• _Prompt_: All that is needed is the listing, given back exactly.

• _Data provided_:
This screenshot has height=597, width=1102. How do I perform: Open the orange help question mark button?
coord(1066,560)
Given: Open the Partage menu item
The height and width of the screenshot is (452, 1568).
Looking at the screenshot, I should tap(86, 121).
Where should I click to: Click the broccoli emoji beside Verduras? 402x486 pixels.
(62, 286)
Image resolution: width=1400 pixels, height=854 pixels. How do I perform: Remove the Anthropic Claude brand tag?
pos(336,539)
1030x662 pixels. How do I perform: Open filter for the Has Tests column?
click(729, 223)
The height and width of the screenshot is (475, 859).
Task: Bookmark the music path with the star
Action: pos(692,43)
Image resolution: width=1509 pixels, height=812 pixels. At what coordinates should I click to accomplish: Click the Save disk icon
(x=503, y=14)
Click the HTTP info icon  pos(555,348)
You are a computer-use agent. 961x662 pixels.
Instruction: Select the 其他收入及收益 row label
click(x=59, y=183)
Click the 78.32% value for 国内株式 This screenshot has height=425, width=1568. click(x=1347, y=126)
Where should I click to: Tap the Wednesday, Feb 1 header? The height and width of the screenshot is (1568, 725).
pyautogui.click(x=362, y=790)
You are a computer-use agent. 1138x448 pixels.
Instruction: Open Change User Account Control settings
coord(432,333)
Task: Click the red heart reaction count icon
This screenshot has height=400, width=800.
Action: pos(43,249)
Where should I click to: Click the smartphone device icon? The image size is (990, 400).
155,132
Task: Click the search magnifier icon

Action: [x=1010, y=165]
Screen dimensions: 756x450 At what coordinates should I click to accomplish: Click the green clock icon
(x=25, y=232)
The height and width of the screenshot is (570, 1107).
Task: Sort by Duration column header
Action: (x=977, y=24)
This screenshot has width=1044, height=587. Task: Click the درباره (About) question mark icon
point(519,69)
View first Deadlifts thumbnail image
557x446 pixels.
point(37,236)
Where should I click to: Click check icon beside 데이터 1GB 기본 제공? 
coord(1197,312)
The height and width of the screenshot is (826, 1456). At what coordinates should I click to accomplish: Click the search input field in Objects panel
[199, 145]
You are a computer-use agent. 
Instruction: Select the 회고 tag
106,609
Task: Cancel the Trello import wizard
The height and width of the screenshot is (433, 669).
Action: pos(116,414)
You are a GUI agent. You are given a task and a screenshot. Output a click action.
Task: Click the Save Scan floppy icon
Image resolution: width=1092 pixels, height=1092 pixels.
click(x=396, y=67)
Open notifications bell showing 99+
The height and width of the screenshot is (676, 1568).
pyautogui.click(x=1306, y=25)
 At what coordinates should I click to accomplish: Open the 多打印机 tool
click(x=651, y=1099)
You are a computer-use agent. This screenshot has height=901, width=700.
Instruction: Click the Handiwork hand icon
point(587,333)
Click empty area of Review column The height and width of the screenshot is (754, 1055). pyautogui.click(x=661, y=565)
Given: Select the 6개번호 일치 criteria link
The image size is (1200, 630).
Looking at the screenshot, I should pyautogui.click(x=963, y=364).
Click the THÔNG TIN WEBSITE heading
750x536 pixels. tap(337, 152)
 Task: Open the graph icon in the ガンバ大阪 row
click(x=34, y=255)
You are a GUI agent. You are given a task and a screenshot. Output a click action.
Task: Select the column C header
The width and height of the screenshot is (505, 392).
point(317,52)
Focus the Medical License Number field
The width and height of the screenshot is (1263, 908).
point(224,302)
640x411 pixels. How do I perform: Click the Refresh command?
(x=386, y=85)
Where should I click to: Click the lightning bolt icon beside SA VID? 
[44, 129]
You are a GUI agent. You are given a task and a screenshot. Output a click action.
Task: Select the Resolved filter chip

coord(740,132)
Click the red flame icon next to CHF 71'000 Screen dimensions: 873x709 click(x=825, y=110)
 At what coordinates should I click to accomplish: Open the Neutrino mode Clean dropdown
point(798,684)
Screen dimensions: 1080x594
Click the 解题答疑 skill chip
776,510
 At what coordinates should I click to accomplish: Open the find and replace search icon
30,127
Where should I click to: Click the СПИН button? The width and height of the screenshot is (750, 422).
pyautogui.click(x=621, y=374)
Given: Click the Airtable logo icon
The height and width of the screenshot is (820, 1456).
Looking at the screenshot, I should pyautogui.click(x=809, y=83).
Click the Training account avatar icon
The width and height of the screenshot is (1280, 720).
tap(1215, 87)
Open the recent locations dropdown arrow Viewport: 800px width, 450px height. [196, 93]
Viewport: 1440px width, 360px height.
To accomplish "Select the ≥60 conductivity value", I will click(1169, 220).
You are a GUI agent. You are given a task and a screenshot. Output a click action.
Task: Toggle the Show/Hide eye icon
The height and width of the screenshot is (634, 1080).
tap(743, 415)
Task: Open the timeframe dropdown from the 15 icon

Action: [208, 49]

• _Reply_:
This screenshot has height=597, width=1102. How do I perform: Open the orange help question mark button?
coord(1066,560)
Given: Open the Partage menu item
The height and width of the screenshot is (452, 1568).
Looking at the screenshot, I should tap(86, 121).
Where should I click to: Click the broccoli emoji beside Verduras? 402x486 pixels.
(62, 286)
Image resolution: width=1400 pixels, height=854 pixels. How do I perform: Remove the Anthropic Claude brand tag?
pos(336,539)
1030x662 pixels. How do I perform: Open filter for the Has Tests column?
click(729, 223)
The height and width of the screenshot is (475, 859).
Task: Bookmark the music path with the star
Action: pos(692,43)
Image resolution: width=1509 pixels, height=812 pixels. At what coordinates should I click to accomplish: Click the Save disk icon
(x=503, y=14)
Click the HTTP info icon  pos(555,348)
You are a computer-use agent. 961x662 pixels.
Instruction: Select the 其他收入及收益 row label
click(x=59, y=183)
Click the 78.32% value for 国内株式 This screenshot has height=425, width=1568. click(x=1347, y=126)
Where should I click to: Tap the Wednesday, Feb 1 header? The height and width of the screenshot is (1568, 725).
pyautogui.click(x=362, y=790)
You are a computer-use agent. 1138x448 pixels.
Instruction: Open Change User Account Control settings
coord(432,333)
Task: Click the red heart reaction count icon
This screenshot has height=400, width=800.
Action: pos(43,249)
Where should I click to: Click the smartphone device icon? The image size is (990, 400).
155,132
Task: Click the search magnifier icon

Action: [x=1010, y=165]
Screen dimensions: 756x450 At what coordinates should I click to accomplish: Click the green clock icon
(x=25, y=232)
The height and width of the screenshot is (570, 1107).
Task: Sort by Duration column header
Action: (x=977, y=24)
This screenshot has width=1044, height=587. Task: Click the درباره (About) question mark icon
point(519,69)
View first Deadlifts thumbnail image
557x446 pixels.
point(37,236)
Where should I click to: Click check icon beside 데이터 1GB 기본 제공? 
coord(1197,312)
The height and width of the screenshot is (826, 1456). At what coordinates should I click to accomplish: Click the search input field in Objects panel
[199, 145]
You are a computer-use agent. 
Instruction: Select the 회고 tag
106,609
Task: Cancel the Trello import wizard
The height and width of the screenshot is (433, 669).
Action: pos(116,414)
You are a GUI agent. You are given a task and a screenshot. Output a click action.
Task: Click the Save Scan floppy icon
Image resolution: width=1092 pixels, height=1092 pixels.
click(x=396, y=67)
Open notifications bell showing 99+
The height and width of the screenshot is (676, 1568).
pyautogui.click(x=1306, y=25)
 At what coordinates should I click to accomplish: Open the 多打印机 tool
click(x=651, y=1099)
You are a computer-use agent. This screenshot has height=901, width=700.
Instruction: Click the Handiwork hand icon
point(587,333)
Click empty area of Review column The height and width of the screenshot is (754, 1055). pyautogui.click(x=661, y=565)
Given: Select the 6개번호 일치 criteria link
The image size is (1200, 630).
Looking at the screenshot, I should pyautogui.click(x=963, y=364).
Click the THÔNG TIN WEBSITE heading
750x536 pixels. tap(337, 152)
 Task: Open the graph icon in the ガンバ大阪 row
click(x=34, y=255)
You are a GUI agent. You are given a task and a screenshot. Output a click action.
Task: Select the column C header
The width and height of the screenshot is (505, 392).
point(317,52)
Focus the Medical License Number field
The width and height of the screenshot is (1263, 908).
point(224,302)
640x411 pixels. How do I perform: Click the Refresh command?
(x=386, y=85)
Where should I click to: Click the lightning bolt icon beside SA VID? 
[44, 129]
You are a GUI agent. You are given a task and a screenshot. Output a click action.
Task: Select the Resolved filter chip

coord(740,132)
Click the red flame icon next to CHF 71'000 Screen dimensions: 873x709 click(x=825, y=110)
 At what coordinates should I click to accomplish: Open the Neutrino mode Clean dropdown
point(798,684)
Screen dimensions: 1080x594
Click the 解题答疑 skill chip
776,510
 At what coordinates should I click to accomplish: Open the find and replace search icon
30,127
Where should I click to: Click the СПИН button? The width and height of the screenshot is (750, 422).
pyautogui.click(x=621, y=374)
Given: Click the Airtable logo icon
The height and width of the screenshot is (820, 1456).
Looking at the screenshot, I should pyautogui.click(x=809, y=83).
Click the Training account avatar icon
The width and height of the screenshot is (1280, 720).
tap(1215, 87)
Open the recent locations dropdown arrow Viewport: 800px width, 450px height. [196, 93]
Viewport: 1440px width, 360px height.
To accomplish "Select the ≥60 conductivity value", I will click(1169, 220).
You are a GUI agent. You are given a task and a screenshot. Output a click action.
Task: Toggle the Show/Hide eye icon
The height and width of the screenshot is (634, 1080).
tap(743, 415)
Task: Open the timeframe dropdown from the 15 icon

Action: [208, 49]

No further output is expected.